▸ **THE EXERCISE**
Quote all of the following records verbatim, every line of them.

▸ **EXCERPTED RECORDS**
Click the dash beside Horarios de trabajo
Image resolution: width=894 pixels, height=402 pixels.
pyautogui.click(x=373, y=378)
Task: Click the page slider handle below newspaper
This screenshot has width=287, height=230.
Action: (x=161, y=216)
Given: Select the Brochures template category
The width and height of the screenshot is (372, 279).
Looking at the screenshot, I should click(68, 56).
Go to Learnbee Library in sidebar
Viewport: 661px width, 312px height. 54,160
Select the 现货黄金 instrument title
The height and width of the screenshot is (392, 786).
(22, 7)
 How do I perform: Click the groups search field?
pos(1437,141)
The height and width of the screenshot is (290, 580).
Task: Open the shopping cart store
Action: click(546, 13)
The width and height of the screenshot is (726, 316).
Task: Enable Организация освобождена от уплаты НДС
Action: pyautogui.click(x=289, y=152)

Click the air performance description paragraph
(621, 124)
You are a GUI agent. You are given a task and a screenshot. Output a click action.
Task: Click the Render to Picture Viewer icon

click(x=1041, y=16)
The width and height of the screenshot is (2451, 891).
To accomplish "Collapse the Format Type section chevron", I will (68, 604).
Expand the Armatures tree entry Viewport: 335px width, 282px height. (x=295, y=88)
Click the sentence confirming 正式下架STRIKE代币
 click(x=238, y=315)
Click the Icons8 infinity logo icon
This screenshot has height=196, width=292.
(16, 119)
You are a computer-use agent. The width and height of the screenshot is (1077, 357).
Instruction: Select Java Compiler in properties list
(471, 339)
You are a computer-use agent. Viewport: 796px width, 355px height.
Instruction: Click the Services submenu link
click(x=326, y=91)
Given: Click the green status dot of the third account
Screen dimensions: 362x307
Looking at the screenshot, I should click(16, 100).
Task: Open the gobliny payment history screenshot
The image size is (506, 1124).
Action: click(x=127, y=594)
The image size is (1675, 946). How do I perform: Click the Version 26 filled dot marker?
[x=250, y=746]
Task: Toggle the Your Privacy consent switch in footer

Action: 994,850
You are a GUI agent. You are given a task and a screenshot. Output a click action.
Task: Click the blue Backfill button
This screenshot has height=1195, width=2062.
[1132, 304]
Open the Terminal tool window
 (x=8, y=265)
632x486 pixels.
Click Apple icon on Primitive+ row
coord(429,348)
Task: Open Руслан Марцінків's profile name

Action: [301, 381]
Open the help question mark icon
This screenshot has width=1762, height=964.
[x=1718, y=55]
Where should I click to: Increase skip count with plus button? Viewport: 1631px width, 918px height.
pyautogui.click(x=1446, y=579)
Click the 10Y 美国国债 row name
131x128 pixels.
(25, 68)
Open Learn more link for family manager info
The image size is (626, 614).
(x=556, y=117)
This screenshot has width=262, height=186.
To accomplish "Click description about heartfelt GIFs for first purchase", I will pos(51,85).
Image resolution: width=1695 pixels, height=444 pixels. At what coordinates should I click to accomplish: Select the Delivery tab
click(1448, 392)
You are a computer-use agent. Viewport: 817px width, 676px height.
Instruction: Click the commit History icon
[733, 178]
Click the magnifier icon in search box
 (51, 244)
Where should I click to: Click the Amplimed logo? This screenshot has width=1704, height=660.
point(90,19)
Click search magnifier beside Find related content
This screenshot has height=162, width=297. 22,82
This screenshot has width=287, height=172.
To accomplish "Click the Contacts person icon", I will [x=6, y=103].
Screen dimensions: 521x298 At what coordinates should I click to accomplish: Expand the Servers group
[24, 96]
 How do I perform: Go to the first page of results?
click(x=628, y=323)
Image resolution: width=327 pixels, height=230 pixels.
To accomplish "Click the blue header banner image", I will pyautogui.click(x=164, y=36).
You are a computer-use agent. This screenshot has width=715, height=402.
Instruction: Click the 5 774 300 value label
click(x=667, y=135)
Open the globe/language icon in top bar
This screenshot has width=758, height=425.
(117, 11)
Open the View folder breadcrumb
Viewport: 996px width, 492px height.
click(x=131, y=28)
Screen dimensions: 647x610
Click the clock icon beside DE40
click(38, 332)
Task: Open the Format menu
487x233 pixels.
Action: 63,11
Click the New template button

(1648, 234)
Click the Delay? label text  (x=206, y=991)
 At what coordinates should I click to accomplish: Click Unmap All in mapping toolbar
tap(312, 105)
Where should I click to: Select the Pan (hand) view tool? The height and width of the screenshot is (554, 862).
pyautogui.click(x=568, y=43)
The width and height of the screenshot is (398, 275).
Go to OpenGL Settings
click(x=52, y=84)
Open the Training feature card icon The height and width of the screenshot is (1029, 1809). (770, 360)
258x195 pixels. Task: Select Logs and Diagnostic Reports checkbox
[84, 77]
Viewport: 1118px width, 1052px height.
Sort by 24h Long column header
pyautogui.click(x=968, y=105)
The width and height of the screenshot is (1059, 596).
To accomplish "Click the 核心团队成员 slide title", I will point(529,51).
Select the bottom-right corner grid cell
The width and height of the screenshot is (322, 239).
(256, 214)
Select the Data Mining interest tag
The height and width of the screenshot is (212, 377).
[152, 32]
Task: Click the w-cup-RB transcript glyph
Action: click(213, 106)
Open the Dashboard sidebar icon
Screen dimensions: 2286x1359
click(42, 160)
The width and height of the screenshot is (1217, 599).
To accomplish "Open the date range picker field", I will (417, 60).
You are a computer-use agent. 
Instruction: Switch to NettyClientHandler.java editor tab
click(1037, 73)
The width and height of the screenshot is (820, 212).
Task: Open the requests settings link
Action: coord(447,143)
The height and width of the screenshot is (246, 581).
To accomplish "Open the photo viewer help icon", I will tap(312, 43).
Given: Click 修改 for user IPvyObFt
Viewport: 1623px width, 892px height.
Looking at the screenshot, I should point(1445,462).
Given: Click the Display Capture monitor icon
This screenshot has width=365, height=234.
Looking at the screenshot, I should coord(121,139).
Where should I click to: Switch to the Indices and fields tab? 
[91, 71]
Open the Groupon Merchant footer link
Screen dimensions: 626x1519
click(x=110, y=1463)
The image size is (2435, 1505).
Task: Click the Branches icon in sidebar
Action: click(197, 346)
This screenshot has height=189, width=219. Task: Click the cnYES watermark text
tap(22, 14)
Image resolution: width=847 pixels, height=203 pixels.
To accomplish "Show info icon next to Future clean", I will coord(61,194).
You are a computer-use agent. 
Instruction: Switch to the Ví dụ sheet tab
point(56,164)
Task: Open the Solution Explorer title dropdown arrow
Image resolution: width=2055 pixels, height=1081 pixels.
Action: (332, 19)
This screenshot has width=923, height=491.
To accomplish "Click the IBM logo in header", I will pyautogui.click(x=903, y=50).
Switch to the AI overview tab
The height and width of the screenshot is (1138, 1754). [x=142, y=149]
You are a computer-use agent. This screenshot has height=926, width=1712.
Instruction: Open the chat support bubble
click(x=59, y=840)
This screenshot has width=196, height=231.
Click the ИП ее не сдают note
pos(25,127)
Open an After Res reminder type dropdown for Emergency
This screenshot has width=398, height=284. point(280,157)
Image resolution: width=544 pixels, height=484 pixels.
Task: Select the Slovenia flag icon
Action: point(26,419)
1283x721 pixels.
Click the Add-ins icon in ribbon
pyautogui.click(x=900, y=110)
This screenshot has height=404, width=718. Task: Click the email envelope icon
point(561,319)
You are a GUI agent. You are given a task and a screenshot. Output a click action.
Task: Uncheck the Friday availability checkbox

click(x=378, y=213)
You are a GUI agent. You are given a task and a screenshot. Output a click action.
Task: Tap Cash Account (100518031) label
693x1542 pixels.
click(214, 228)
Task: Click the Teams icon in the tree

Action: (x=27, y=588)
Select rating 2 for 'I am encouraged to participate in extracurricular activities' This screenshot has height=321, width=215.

▸ **EXPECTED ANSWER**
Click the dash beside Horarios de trabajo
Image resolution: width=894 pixels, height=402 pixels.
pyautogui.click(x=373, y=378)
Task: Click the page slider handle below newspaper
This screenshot has width=287, height=230.
Action: (x=161, y=216)
Given: Select the Brochures template category
The width and height of the screenshot is (372, 279).
Looking at the screenshot, I should click(68, 56).
Go to Learnbee Library in sidebar
Viewport: 661px width, 312px height. 54,160
Select the 现货黄金 instrument title
The height and width of the screenshot is (392, 786).
(22, 7)
 How do I perform: Click the groups search field?
pos(1437,141)
The height and width of the screenshot is (290, 580).
Task: Open the shopping cart store
Action: click(546, 13)
The width and height of the screenshot is (726, 316).
Task: Enable Организация освобождена от уплаты НДС
Action: pyautogui.click(x=289, y=152)

Click the air performance description paragraph
(621, 124)
You are a GUI agent. You are given a task and a screenshot. Output a click action.
Task: Click the Render to Picture Viewer icon

click(x=1041, y=16)
The width and height of the screenshot is (2451, 891).
To accomplish "Collapse the Format Type section chevron", I will (68, 604).
Expand the Armatures tree entry Viewport: 335px width, 282px height. (x=295, y=88)
Click the sentence confirming 正式下架STRIKE代币
 click(x=238, y=315)
Click the Icons8 infinity logo icon
This screenshot has height=196, width=292.
(16, 119)
You are a computer-use agent. The width and height of the screenshot is (1077, 357).
Instruction: Select Java Compiler in properties list
(471, 339)
You are a computer-use agent. Viewport: 796px width, 355px height.
Instruction: Click the Services submenu link
click(x=326, y=91)
Given: Click the green status dot of the third account
Screen dimensions: 362x307
Looking at the screenshot, I should click(16, 100).
Task: Open the gobliny payment history screenshot
The image size is (506, 1124).
Action: click(x=127, y=594)
The image size is (1675, 946). How do I perform: Click the Version 26 filled dot marker?
[x=250, y=746]
Task: Toggle the Your Privacy consent switch in footer

Action: 994,850
You are a GUI agent. You are given a task and a screenshot. Output a click action.
Task: Click the blue Backfill button
This screenshot has height=1195, width=2062.
[1132, 304]
Open the Terminal tool window
 (x=8, y=265)
632x486 pixels.
Click Apple icon on Primitive+ row
coord(429,348)
Task: Open Руслан Марцінків's profile name

Action: [301, 381]
Open the help question mark icon
This screenshot has width=1762, height=964.
[x=1718, y=55]
Where should I click to: Increase skip count with plus button? Viewport: 1631px width, 918px height.
pyautogui.click(x=1446, y=579)
Click the 10Y 美国国债 row name
131x128 pixels.
(25, 68)
Open Learn more link for family manager info
The image size is (626, 614).
(x=556, y=117)
This screenshot has width=262, height=186.
To accomplish "Click description about heartfelt GIFs for first purchase", I will pos(51,85).
Image resolution: width=1695 pixels, height=444 pixels. At what coordinates should I click to accomplish: Select the Delivery tab
click(1448, 392)
You are a computer-use agent. Viewport: 817px width, 676px height.
Instruction: Click the commit History icon
[733, 178]
Click the magnifier icon in search box
 (51, 244)
Where should I click to: Click the Amplimed logo? This screenshot has width=1704, height=660.
point(90,19)
Click search magnifier beside Find related content
This screenshot has height=162, width=297. 22,82
This screenshot has width=287, height=172.
To accomplish "Click the Contacts person icon", I will [x=6, y=103].
Screen dimensions: 521x298 At what coordinates should I click to accomplish: Expand the Servers group
[24, 96]
 How do I perform: Go to the first page of results?
click(x=628, y=323)
Image resolution: width=327 pixels, height=230 pixels.
To accomplish "Click the blue header banner image", I will pyautogui.click(x=164, y=36).
You are a computer-use agent. This screenshot has width=715, height=402.
Instruction: Click the 5 774 300 value label
click(x=667, y=135)
Open the globe/language icon in top bar
This screenshot has width=758, height=425.
(117, 11)
Open the View folder breadcrumb
Viewport: 996px width, 492px height.
click(x=131, y=28)
Screen dimensions: 647x610
Click the clock icon beside DE40
click(38, 332)
Task: Open the Format menu
487x233 pixels.
Action: 63,11
Click the New template button

(1648, 234)
Click the Delay? label text  (x=206, y=991)
 At what coordinates should I click to accomplish: Click Unmap All in mapping toolbar
tap(312, 105)
Where should I click to: Select the Pan (hand) view tool? The height and width of the screenshot is (554, 862).
pyautogui.click(x=568, y=43)
The width and height of the screenshot is (398, 275).
Go to OpenGL Settings
click(x=52, y=84)
Open the Training feature card icon The height and width of the screenshot is (1029, 1809). (770, 360)
258x195 pixels. Task: Select Logs and Diagnostic Reports checkbox
[84, 77]
Viewport: 1118px width, 1052px height.
Sort by 24h Long column header
pyautogui.click(x=968, y=105)
The width and height of the screenshot is (1059, 596).
To accomplish "Click the 核心团队成员 slide title", I will point(529,51).
Select the bottom-right corner grid cell
The width and height of the screenshot is (322, 239).
(256, 214)
Select the Data Mining interest tag
The height and width of the screenshot is (212, 377).
[152, 32]
Task: Click the w-cup-RB transcript glyph
Action: click(213, 106)
Open the Dashboard sidebar icon
Screen dimensions: 2286x1359
click(42, 160)
The width and height of the screenshot is (1217, 599).
To accomplish "Open the date range picker field", I will (417, 60).
You are a computer-use agent. 
Instruction: Switch to NettyClientHandler.java editor tab
click(1037, 73)
The width and height of the screenshot is (820, 212).
Task: Open the requests settings link
Action: coord(447,143)
The height and width of the screenshot is (246, 581).
To accomplish "Open the photo viewer help icon", I will tap(312, 43).
Given: Click 修改 for user IPvyObFt
Viewport: 1623px width, 892px height.
Looking at the screenshot, I should point(1445,462).
Given: Click the Display Capture monitor icon
This screenshot has width=365, height=234.
Looking at the screenshot, I should coord(121,139).
Where should I click to: Switch to the Indices and fields tab? 
[91, 71]
Open the Groupon Merchant footer link
Screen dimensions: 626x1519
click(x=110, y=1463)
The image size is (2435, 1505).
Task: Click the Branches icon in sidebar
Action: click(197, 346)
This screenshot has height=189, width=219. Task: Click the cnYES watermark text
tap(22, 14)
Image resolution: width=847 pixels, height=203 pixels.
To accomplish "Show info icon next to Future clean", I will coord(61,194).
You are a computer-use agent. 
Instruction: Switch to the Ví dụ sheet tab
point(56,164)
Task: Open the Solution Explorer title dropdown arrow
Image resolution: width=2055 pixels, height=1081 pixels.
Action: (332, 19)
This screenshot has width=923, height=491.
To accomplish "Click the IBM logo in header", I will pyautogui.click(x=903, y=50).
Switch to the AI overview tab
The height and width of the screenshot is (1138, 1754). [x=142, y=149]
You are a computer-use agent. This screenshot has height=926, width=1712.
Instruction: Open the chat support bubble
click(x=59, y=840)
This screenshot has width=196, height=231.
Click the ИП ее не сдают note
pos(25,127)
Open an After Res reminder type dropdown for Emergency
This screenshot has width=398, height=284. point(280,157)
Image resolution: width=544 pixels, height=484 pixels.
Task: Select the Slovenia flag icon
Action: point(26,419)
1283x721 pixels.
Click the Add-ins icon in ribbon
pyautogui.click(x=900, y=110)
This screenshot has height=404, width=718. Task: Click the email envelope icon
point(561,319)
You are a GUI agent. You are given a task and a screenshot. Output a click action.
Task: Uncheck the Friday availability checkbox

click(x=378, y=213)
You are a GUI agent. You are given a task and a screenshot. Output a click action.
Task: Tap Cash Account (100518031) label
693x1542 pixels.
click(214, 228)
Task: Click the Teams icon in the tree

Action: (x=27, y=588)
Select rating 2 for 'I am encouraged to participate in extracurricular activities' This screenshot has height=321, width=215.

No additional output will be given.